**INPUT**.
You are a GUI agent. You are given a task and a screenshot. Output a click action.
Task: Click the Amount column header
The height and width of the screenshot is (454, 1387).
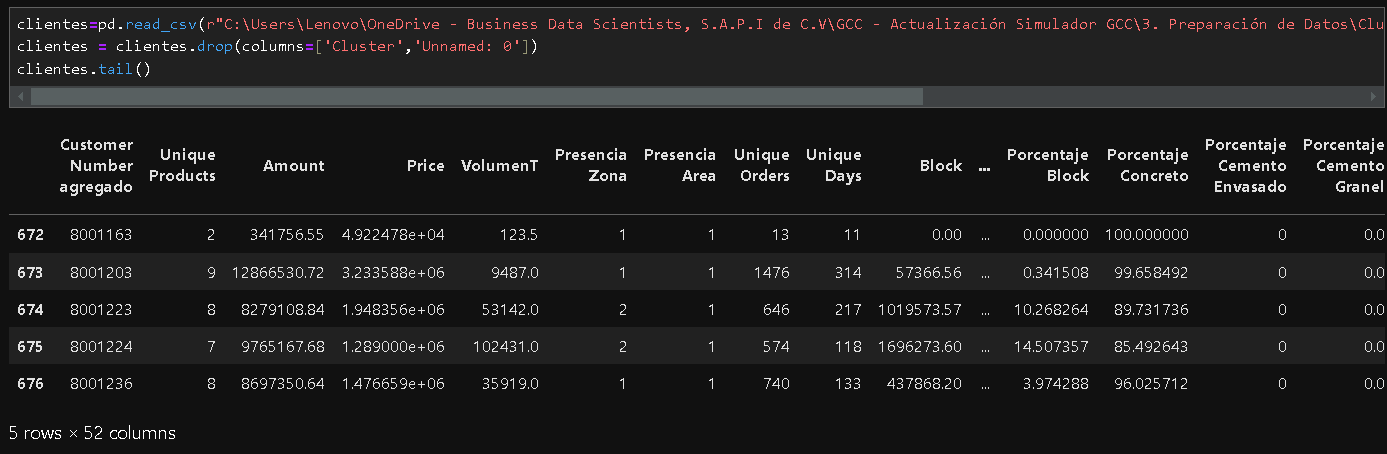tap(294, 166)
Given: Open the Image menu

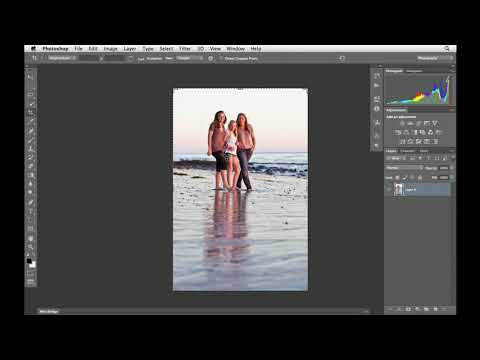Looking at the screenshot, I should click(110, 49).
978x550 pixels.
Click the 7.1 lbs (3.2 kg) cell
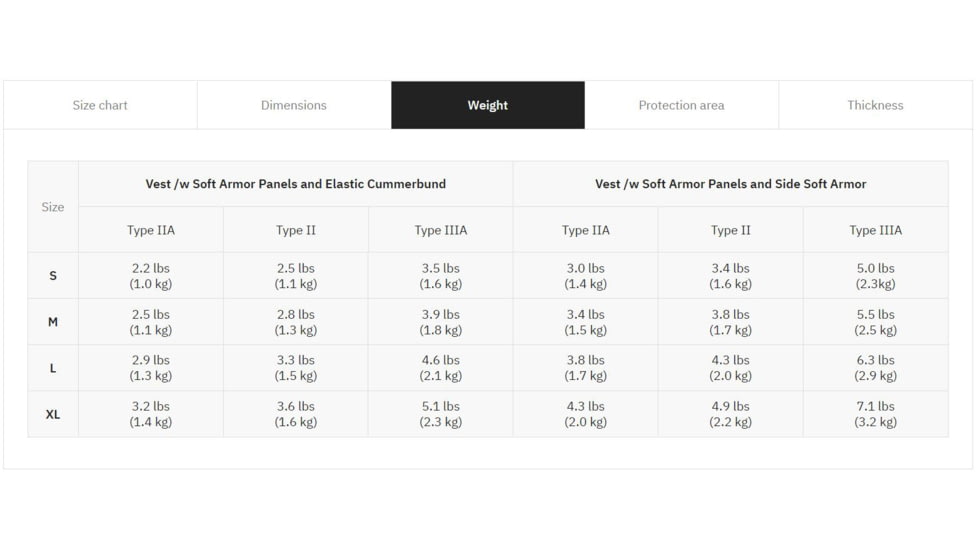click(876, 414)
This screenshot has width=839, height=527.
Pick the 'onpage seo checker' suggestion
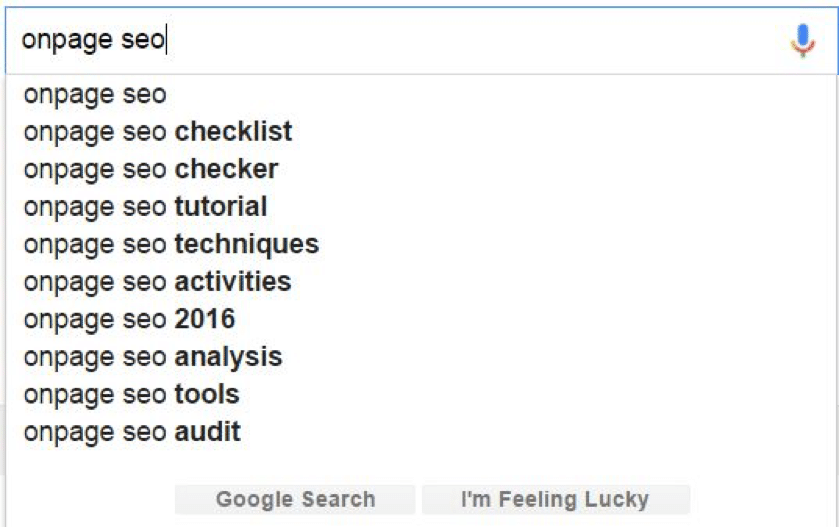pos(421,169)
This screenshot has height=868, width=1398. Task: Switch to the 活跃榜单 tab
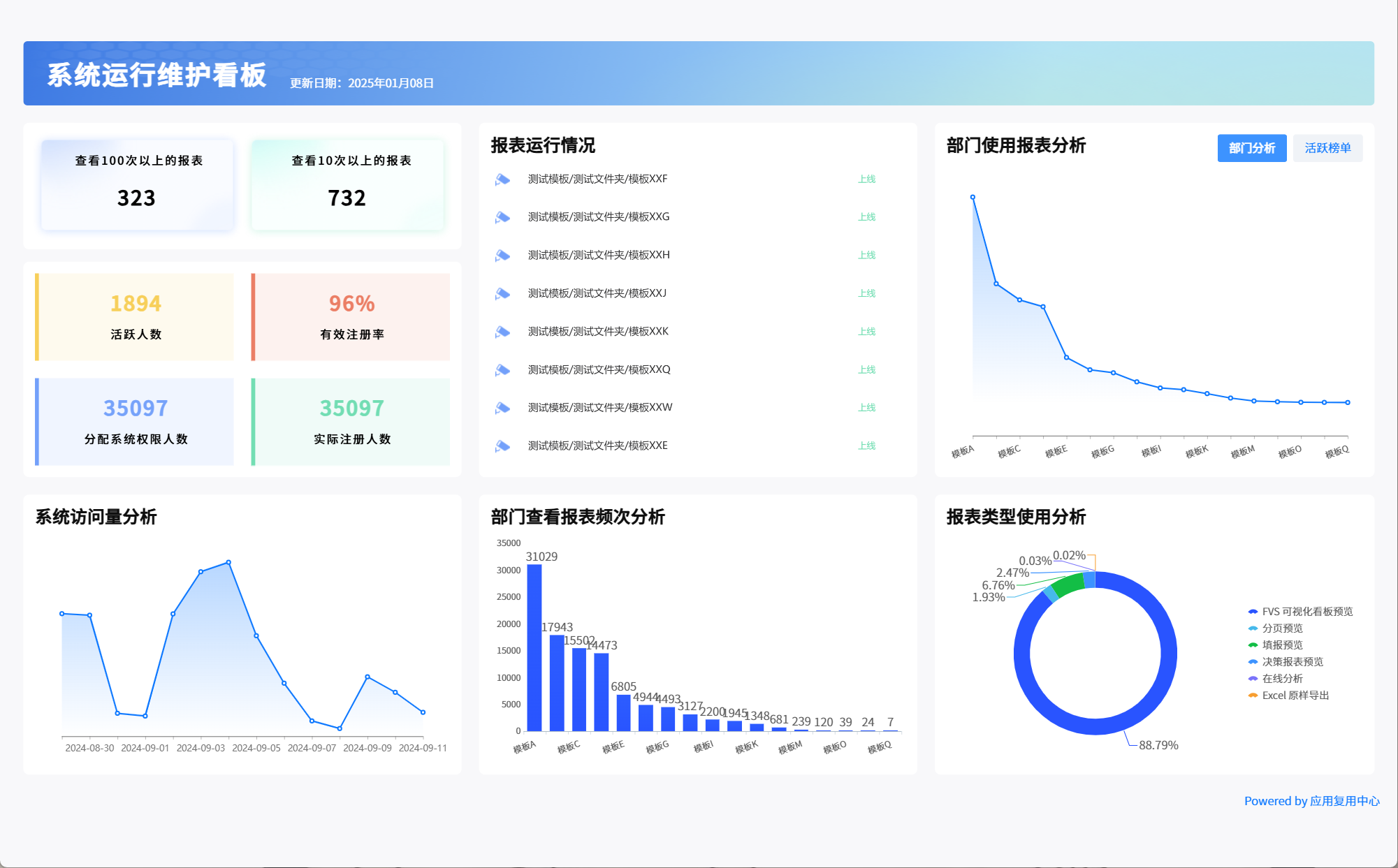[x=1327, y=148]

**OBJECTIVE**. Please reproduce the items from the line containing "This screenshot has height=868, width=1398." through the end of the items, swapping "tab" for "pane" and keeping everything else the same. Leave the pictures out.

**FINISHED TASK**.
This screenshot has height=868, width=1398. Task: Switch to the 活跃榜单 pane
[x=1327, y=148]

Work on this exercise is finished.